A bouncy, early-childhood answer to Glee shows a racially diverse classroom of kids eagerly preparing for a multifaceted art performance.
Scanlon’s spare rhyming text bursts with gusto. No page has more than four words, but every word’s turbocharged because of flawless scansion and exuberance. The project ultimately takes a theater format—“Brainstorm / Blank page // Scene set / Onstage”—but along the way, no art form goes unturned. There is cooking—“Pinch salt / Dice, chop // Click, flash / Time stop”—and then singing, sewing, ceramics, dance: “Big voice / On pitch // Pin, trim / Thread, stitch // Red clay / Round wheel // Spin, twirl / Toe, heel.” Painting, knitting and music feature too.

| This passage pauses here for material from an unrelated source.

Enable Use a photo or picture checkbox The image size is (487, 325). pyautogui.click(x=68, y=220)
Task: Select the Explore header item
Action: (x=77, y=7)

If readers never learn quite the essence of the final performance, that simply adds a frisson of excitement. Mixing gouache, charcoal and mixed media in digital collage, Newton shows the busy kids in constant motion, not hyperactive but vigorously productive. Adults appear only when it’s time for an audience. The curtain rises on a scene revealing kids with a bass viol, construction outfit, chef’s apron and tulle tutu, and the text’s crescendo will send readers scampering off to do its bidding: “Big breath / Brave heart // Ready, set… // Make art!”
Short and peppy enough for plenty of encores—until it’s time to go make art. (Picture book. 3-6)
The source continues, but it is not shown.